Belfast Telegraph

Tuesday 23 September 2014

French economy enters recession

France has entered a recession, with economic contraction expected in the third and fourth quarters of 2008, the country's national statistics agency said today.

The Insee statistics agency said it expected the economy to shrink by 0.1% in both the third and fourth quarters. Following on a 0.3% fall in the second quarter, that would bring growth down to 0.9% for 2008.

Insee said its forecasts, which are based on the premise that the current financial crisis does not worsen, also expect unemployment to rise to 7.4% by the end of the year, from 7.2% in the third quarter

The projections have sparked a debate over the definition of recession, which economists generally define as two consecutive quarters of falling gross domestic product.

Government officials have been quick to insist France is experiencing very slow growth but is not in a true recession because growth for the year is still expected to be positive and is close to the government's projection of 1.0% growth for the year.

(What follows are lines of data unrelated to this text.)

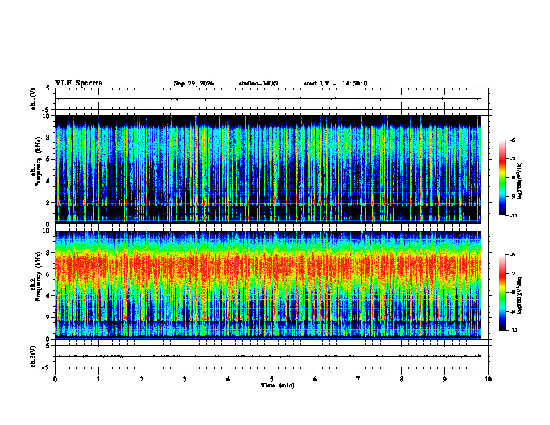Click the ch.2 spectrogram colorbar
Viewport: 550px width, 425px height.
[502, 292]
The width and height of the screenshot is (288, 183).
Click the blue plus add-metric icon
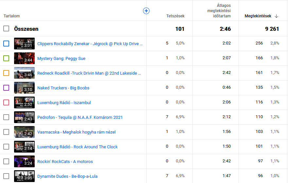click(146, 11)
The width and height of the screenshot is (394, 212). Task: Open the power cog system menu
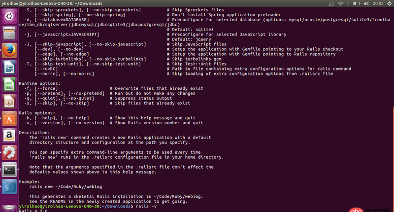pos(388,3)
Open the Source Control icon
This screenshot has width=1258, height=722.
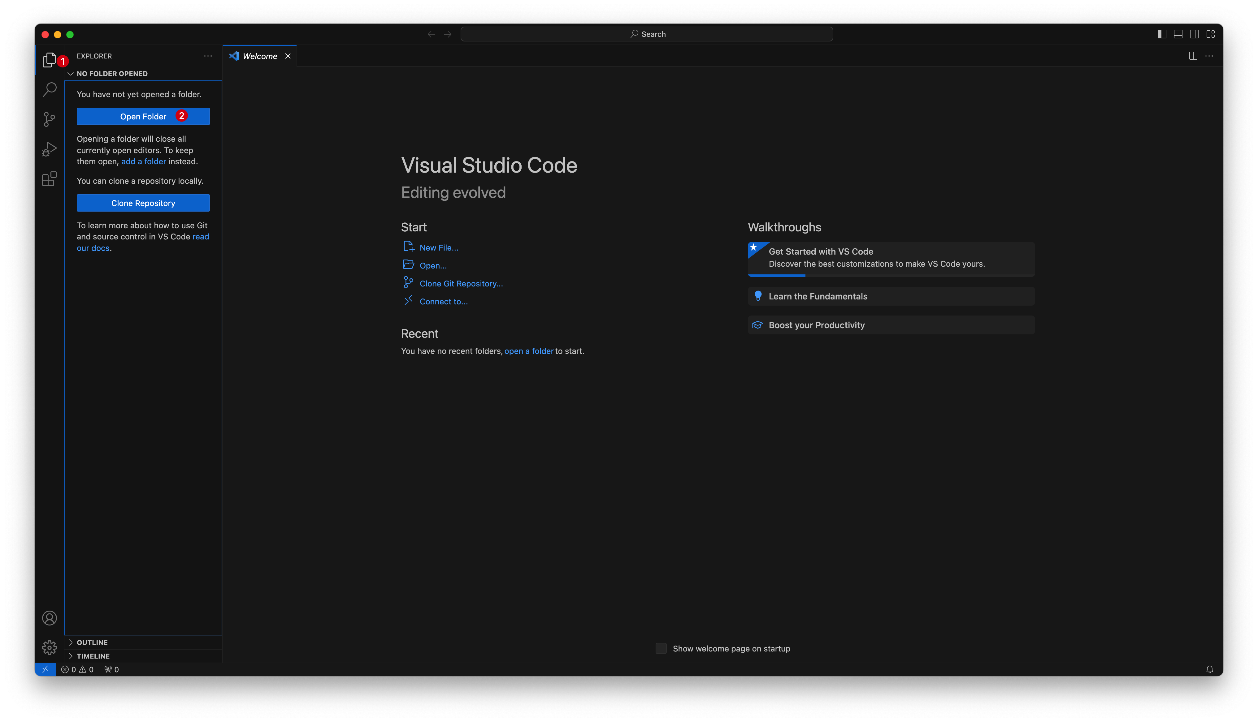pos(49,118)
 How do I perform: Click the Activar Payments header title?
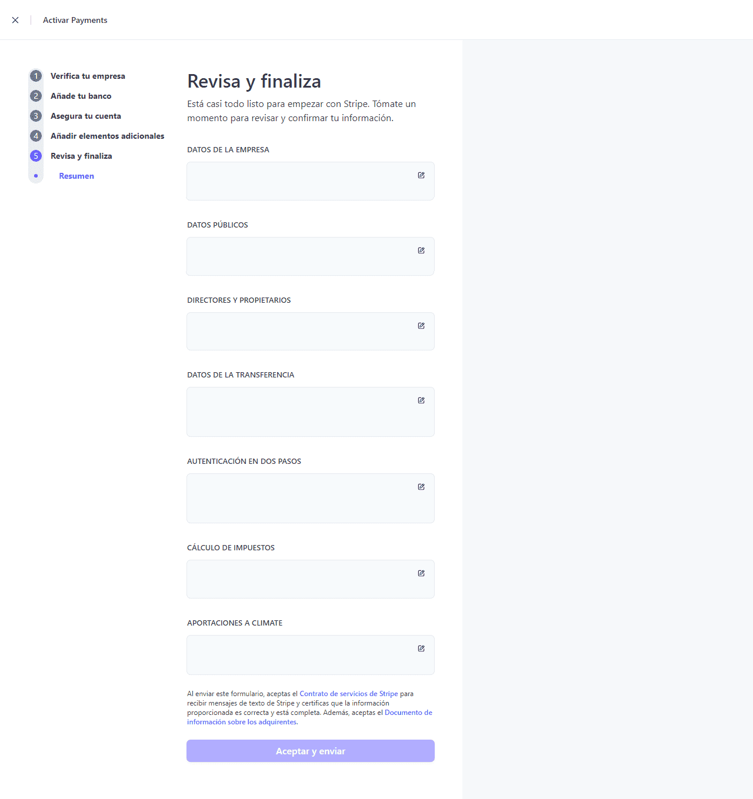(x=75, y=19)
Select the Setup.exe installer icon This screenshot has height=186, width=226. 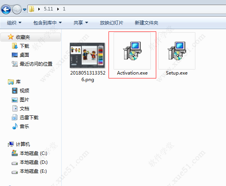[177, 51]
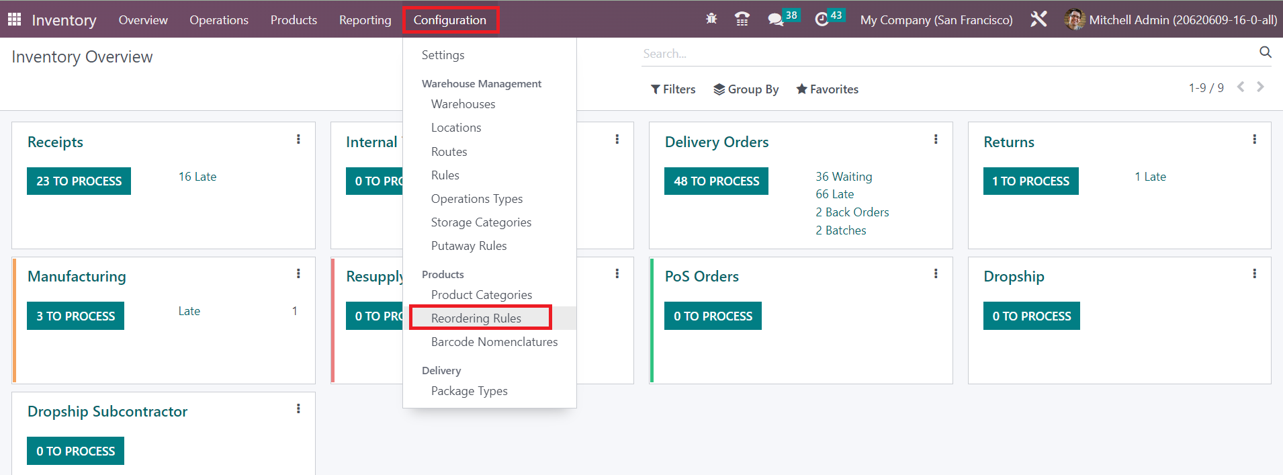The width and height of the screenshot is (1283, 475).
Task: Go to next page arrow
Action: [x=1260, y=87]
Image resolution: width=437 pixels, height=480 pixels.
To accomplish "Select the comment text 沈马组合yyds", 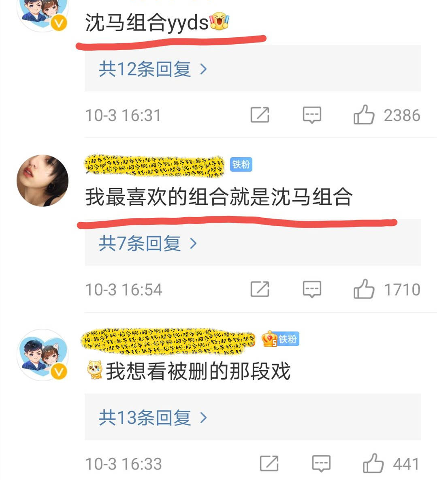I will click(x=157, y=22).
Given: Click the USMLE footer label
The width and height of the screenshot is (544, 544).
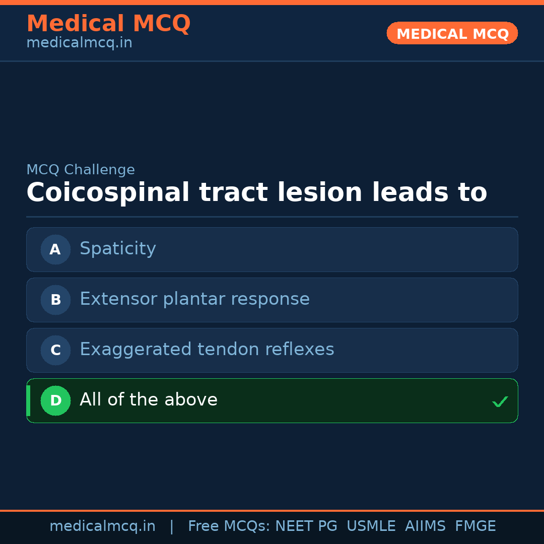Looking at the screenshot, I should [x=371, y=526].
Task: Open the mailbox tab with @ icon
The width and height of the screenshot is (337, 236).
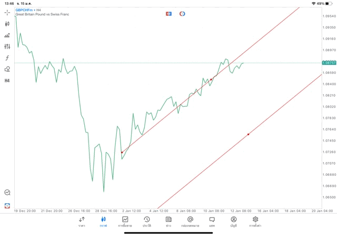Action: pos(190,222)
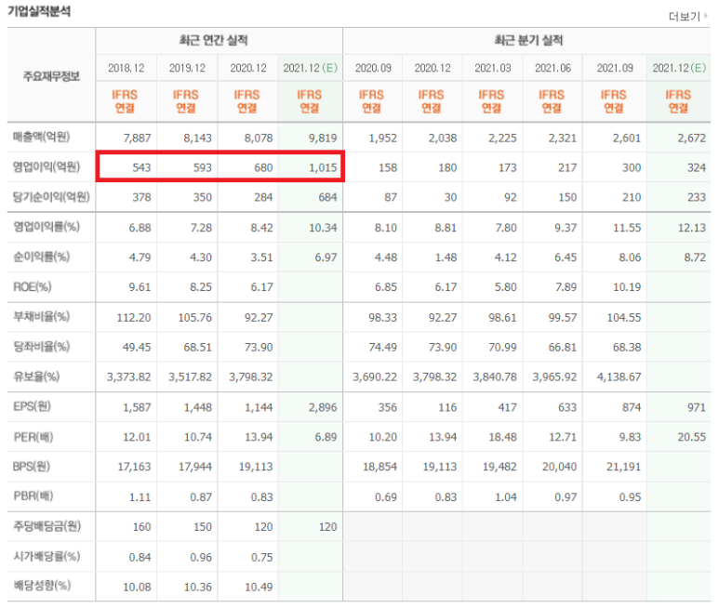Click the 부채비율(%) row label
Image resolution: width=719 pixels, height=608 pixels.
42,317
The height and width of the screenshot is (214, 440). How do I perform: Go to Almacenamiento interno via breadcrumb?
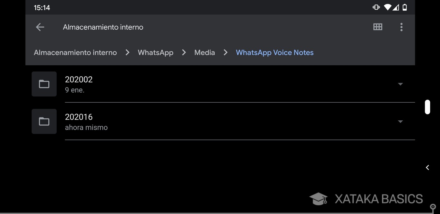tap(75, 52)
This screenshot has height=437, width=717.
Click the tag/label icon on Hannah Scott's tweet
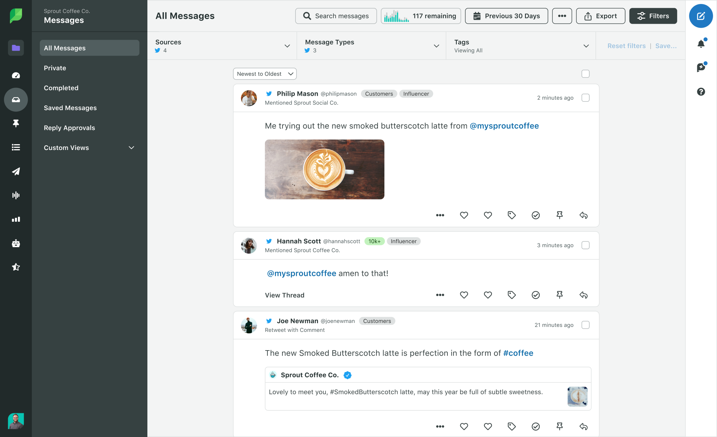(x=512, y=295)
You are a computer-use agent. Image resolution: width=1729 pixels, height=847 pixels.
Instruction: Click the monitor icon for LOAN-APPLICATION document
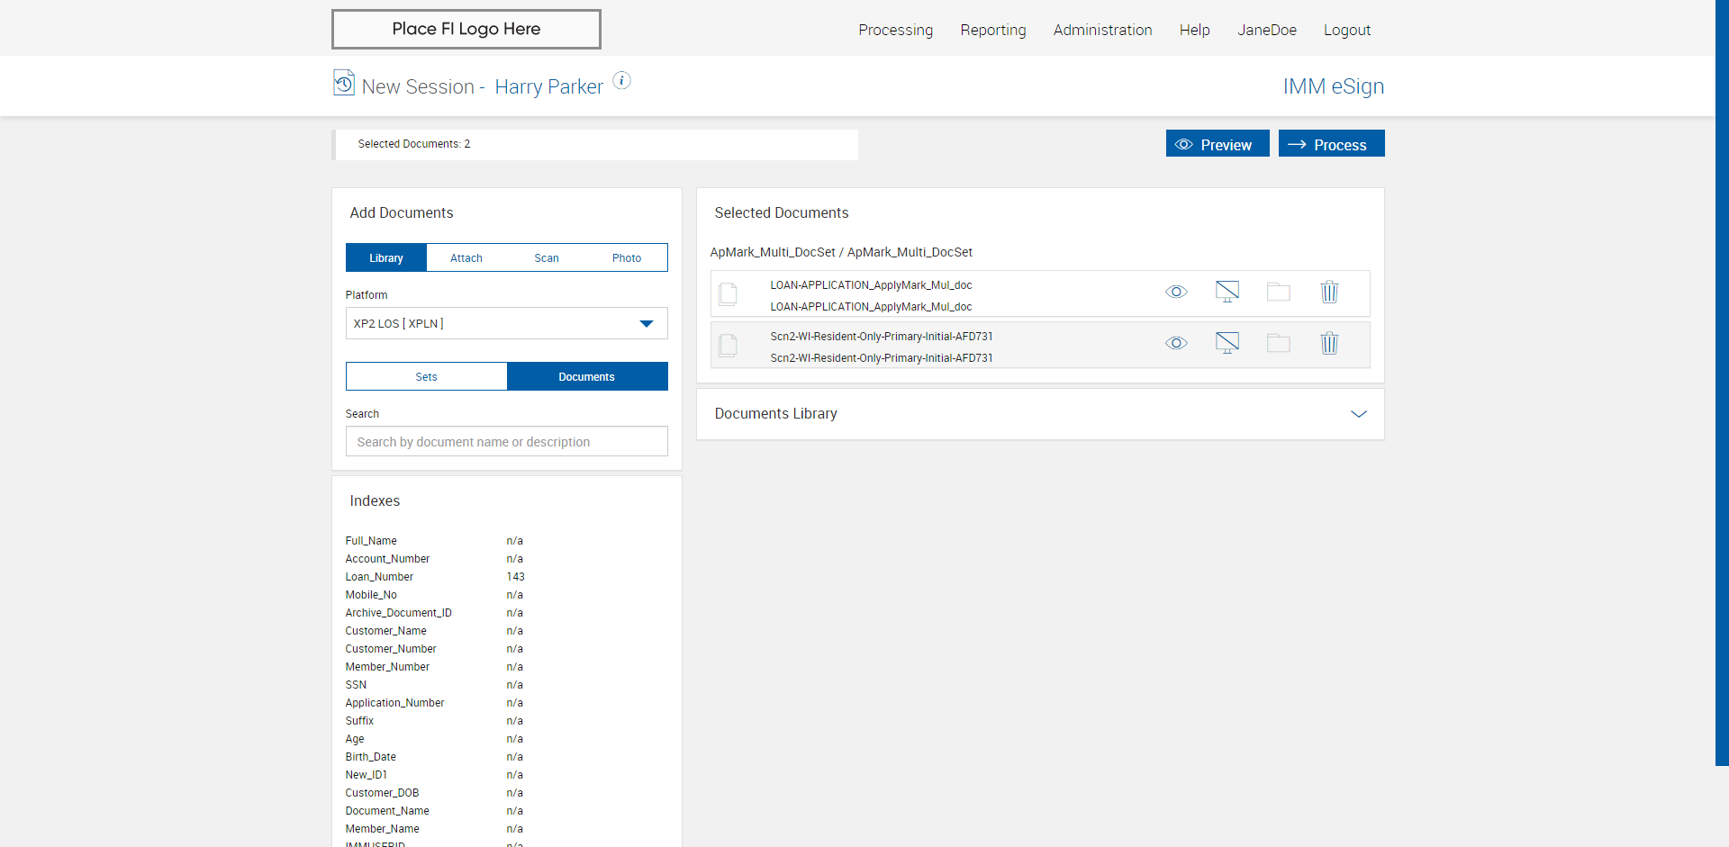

French finance minister Christine Lagarde, who has until now rejected suggestions that the country was headed for recession, said "the risk of negative growth this autumn for the second consecutive quarter is now real".

Lagarde blamed high oil prices, the strength of the euro earlier this year, and the worsening financial crisis for the recession.

The finance minister said the government was "totally mobilised" to protect French consumers' spending power, and said that the priority should now be on re-establishing confidence on the financial markets, "so that this weak economic conjuncture remains temporary".

Other European countries are not faring much better.

Forecasts issued by the EU last month pointed to a possible recession for Germany, Spain and Britain - predicting their economies will shrink for two consecutive quarters. The EU predicts that the 15 euro nations will grow 1.3% this year and the entire EU will grow by 1.4%.

Last week Ireland became the first European country to formally declare it was in recession, with the economy shrinking in both the first and second quarters this year.